Records from a collection:

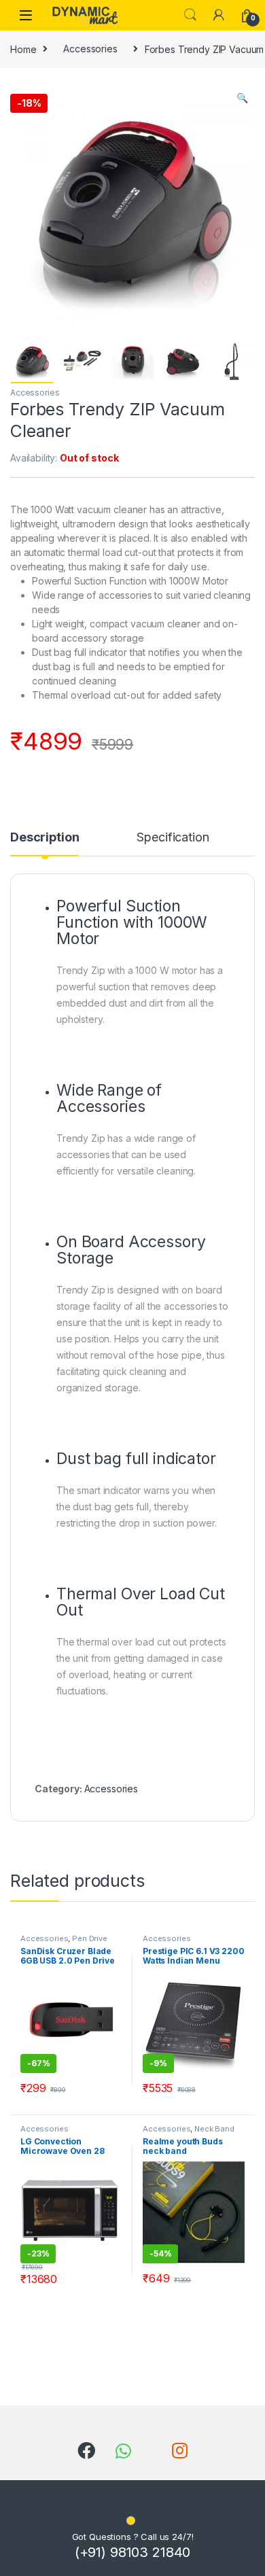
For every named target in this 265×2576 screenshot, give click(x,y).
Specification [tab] (173, 837)
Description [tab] (44, 837)
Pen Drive (89, 1938)
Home (23, 48)
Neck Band (214, 2129)
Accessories (90, 48)
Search (190, 14)
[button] (242, 98)
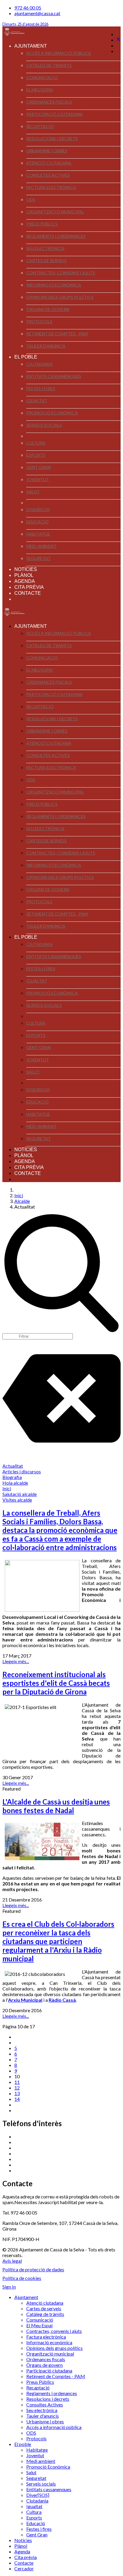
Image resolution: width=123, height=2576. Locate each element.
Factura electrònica (51, 187)
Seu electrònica (45, 248)
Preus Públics (42, 223)
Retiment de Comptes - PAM (57, 333)
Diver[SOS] (38, 509)
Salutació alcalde (19, 1494)
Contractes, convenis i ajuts (60, 272)
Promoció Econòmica (52, 412)
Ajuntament (30, 45)
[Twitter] (118, 40)
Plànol (23, 575)
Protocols (39, 321)
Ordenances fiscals (49, 101)
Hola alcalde (15, 1483)
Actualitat (12, 1466)
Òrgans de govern (47, 309)
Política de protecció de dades (33, 2269)
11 (17, 2082)
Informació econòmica (53, 284)
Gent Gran (38, 467)
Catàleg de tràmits (49, 65)
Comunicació (42, 77)
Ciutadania (39, 364)
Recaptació (40, 126)
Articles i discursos (21, 1471)
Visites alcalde (17, 1500)
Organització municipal (55, 211)
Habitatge (38, 533)
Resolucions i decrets (52, 138)
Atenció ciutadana (48, 162)
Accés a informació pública (58, 53)
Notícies (25, 569)
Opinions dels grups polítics (60, 297)
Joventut (37, 479)
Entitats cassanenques (53, 376)
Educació (37, 521)
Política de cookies (21, 2278)
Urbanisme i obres (46, 150)
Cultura (36, 442)
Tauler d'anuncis (45, 345)
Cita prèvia (29, 587)
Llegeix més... (15, 1661)
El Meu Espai (39, 89)
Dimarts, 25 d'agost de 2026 (25, 24)
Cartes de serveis (46, 260)
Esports (35, 455)
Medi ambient (41, 546)
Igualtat (36, 400)
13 (17, 2093)
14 (17, 2099)
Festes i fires (40, 388)
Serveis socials (44, 425)
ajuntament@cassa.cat (37, 13)
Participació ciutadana (54, 114)
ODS (30, 199)
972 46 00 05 (27, 7)
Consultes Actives (48, 175)
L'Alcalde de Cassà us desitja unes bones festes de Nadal (56, 1806)
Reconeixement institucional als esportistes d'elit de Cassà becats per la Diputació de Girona (56, 1683)
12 (17, 2087)
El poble (25, 356)
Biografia (12, 1477)
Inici (6, 1488)
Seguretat (38, 558)
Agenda (24, 581)
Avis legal (12, 2261)
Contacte (27, 593)
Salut (33, 491)
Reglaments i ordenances (56, 236)
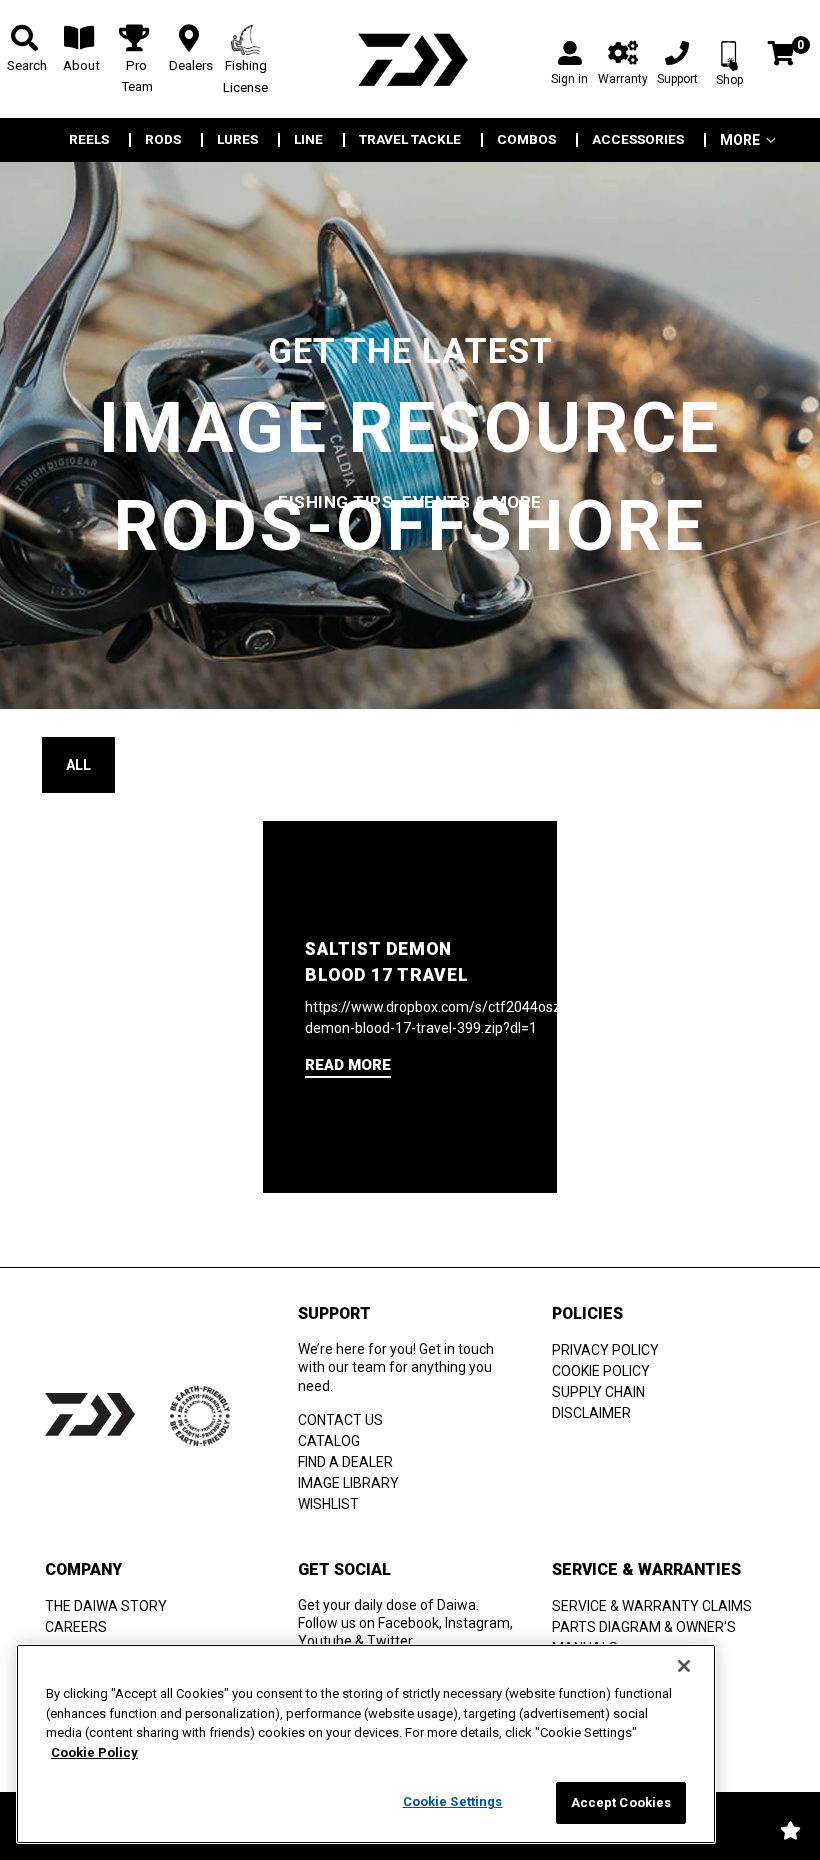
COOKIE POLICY (601, 1371)
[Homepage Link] (410, 59)
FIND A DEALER (345, 1462)
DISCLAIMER (591, 1413)
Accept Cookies (621, 1802)
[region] (366, 1744)
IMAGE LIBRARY (348, 1483)
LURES (237, 140)
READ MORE (348, 1065)
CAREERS (76, 1627)
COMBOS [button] (526, 140)
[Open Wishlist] (790, 1830)
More (740, 140)
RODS (163, 140)
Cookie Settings (453, 1801)
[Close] (684, 1666)
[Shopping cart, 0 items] (781, 55)
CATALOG (329, 1441)
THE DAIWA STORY (106, 1606)
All (78, 765)
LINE (308, 140)
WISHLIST (328, 1504)
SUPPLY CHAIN (598, 1392)
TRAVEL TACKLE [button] (410, 140)
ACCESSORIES (638, 140)
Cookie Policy (94, 1752)
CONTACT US (340, 1420)
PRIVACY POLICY (605, 1350)
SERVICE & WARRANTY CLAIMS (652, 1606)
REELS (89, 140)
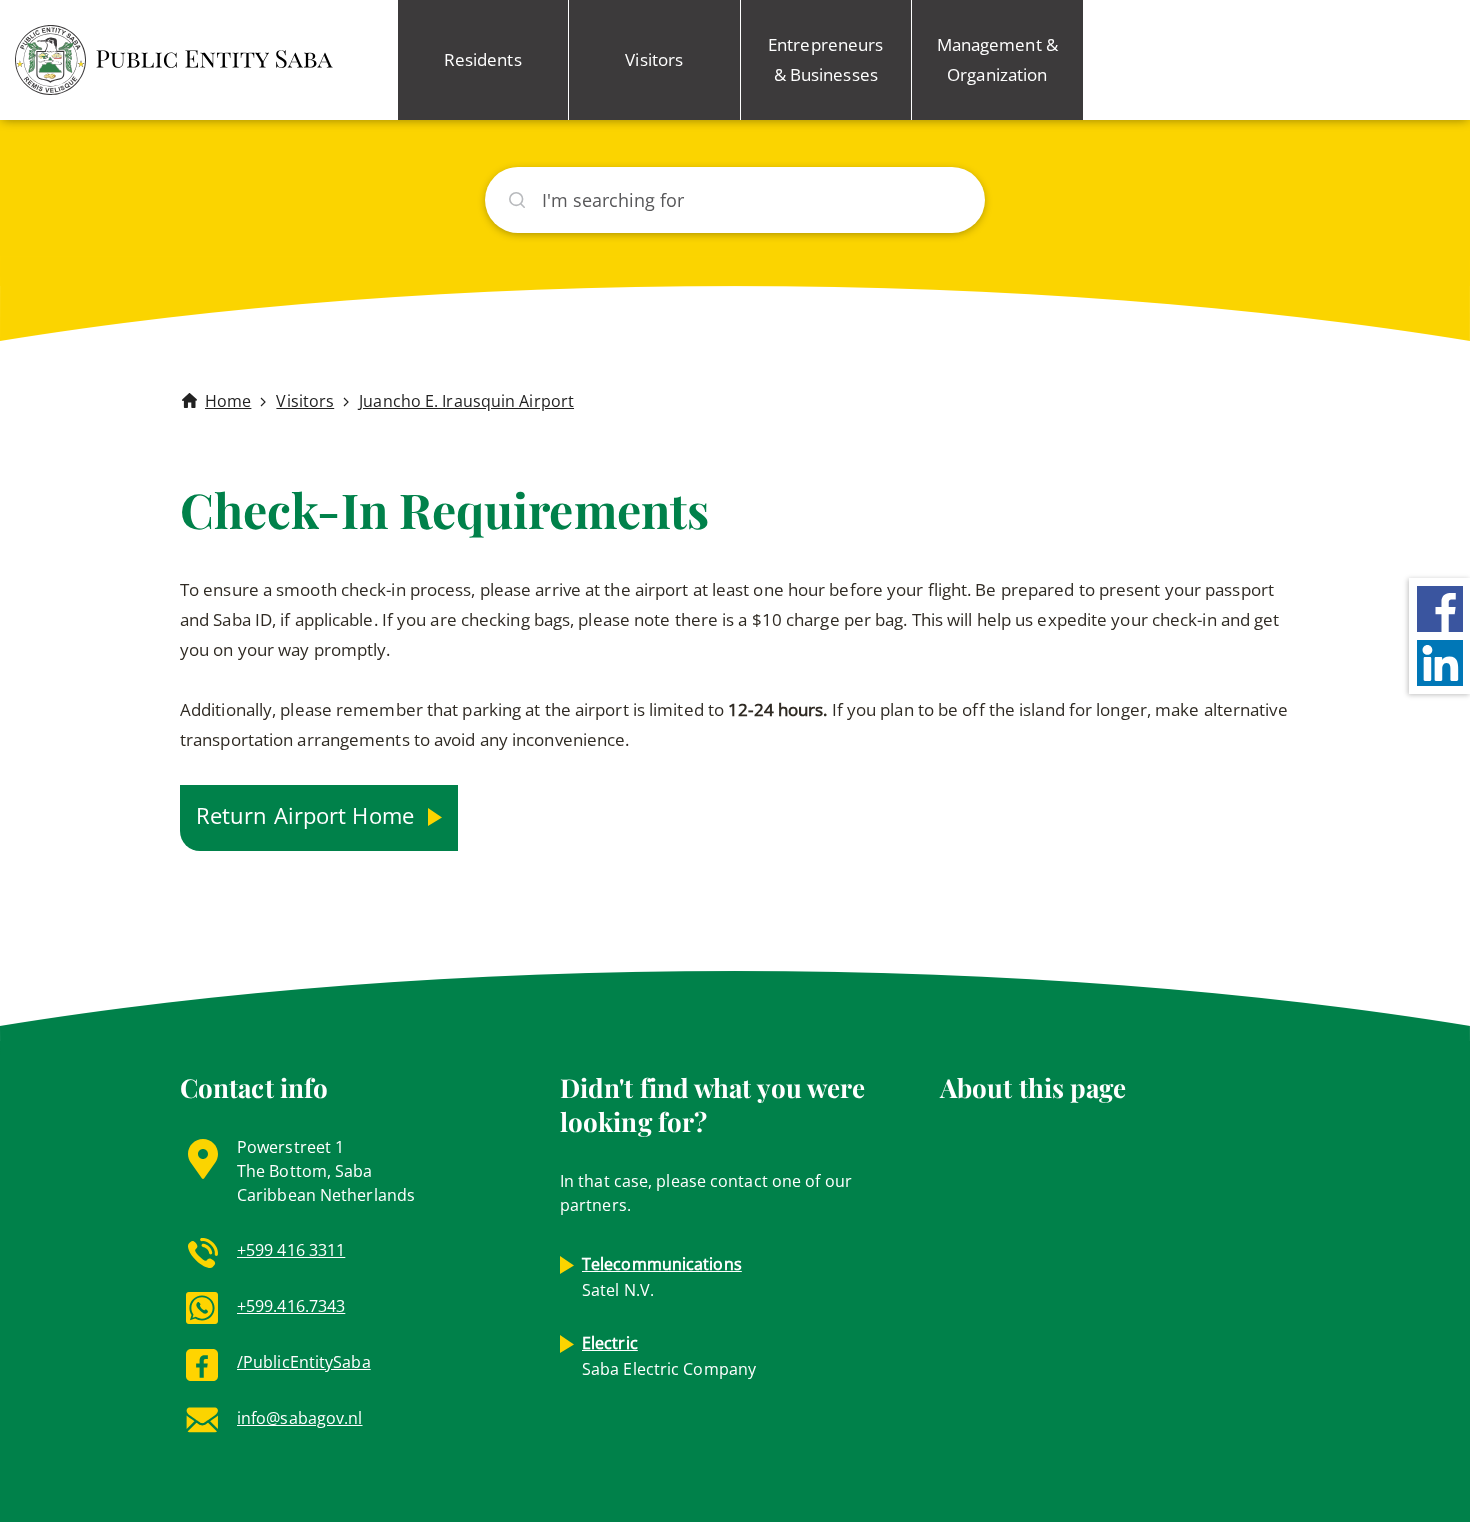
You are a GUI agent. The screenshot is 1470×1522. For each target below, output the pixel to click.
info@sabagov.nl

*Task objective:* Print, exactly as written, the lines above from the first one to the one containing "Tauler d'anuncis (45, 345)". Leave out pictures.

*Reply:*
For every named target in this 265×2576 screenshot, give click(x,y).
Specification [tab] (173, 837)
Description [tab] (44, 837)
Pen Drive (89, 1938)
Home (23, 48)
Neck Band (214, 2129)
Accessories (90, 48)
Search (190, 14)
[button] (242, 98)
Image resolution: width=123, height=2576. Locate each element.
Factura electrònica (51, 187)
Seu electrònica (45, 248)
Preus Públics (42, 223)
Retiment de Comptes - PAM (57, 333)
Diver[SOS] (38, 509)
Salutació alcalde (19, 1494)
Contractes, convenis i ajuts (60, 272)
Promoció Econòmica (52, 412)
Ajuntament (30, 45)
[Twitter] (118, 40)
Plànol (23, 575)
Protocols (39, 321)
Ordenances fiscals (49, 101)
Hola alcalde (15, 1483)
Actualitat (12, 1466)
Òrgans de govern (47, 309)
Política de protecció de dades (33, 2269)
11 (17, 2082)
Informació econòmica (53, 284)
Gent Gran (38, 467)
Catàleg de tràmits (49, 65)
Comunicació (42, 77)
Ciutadania (39, 364)
Recaptació (40, 126)
Articles i discursos (21, 1471)
Visites alcalde (17, 1500)
Organització municipal (55, 211)
Habitatge (38, 533)
Resolucions i decrets (52, 138)
Atenció ciutadana (48, 162)
Accés a informació pública (58, 53)
Notícies (25, 569)
Opinions dels grups polítics (60, 297)
Joventut (37, 479)
Entitats cassanenques (53, 376)
Educació (37, 521)
Política de cookies (21, 2278)
Urbanisme i obres (46, 150)
Cultura (36, 442)
Tauler d'anuncis (45, 345)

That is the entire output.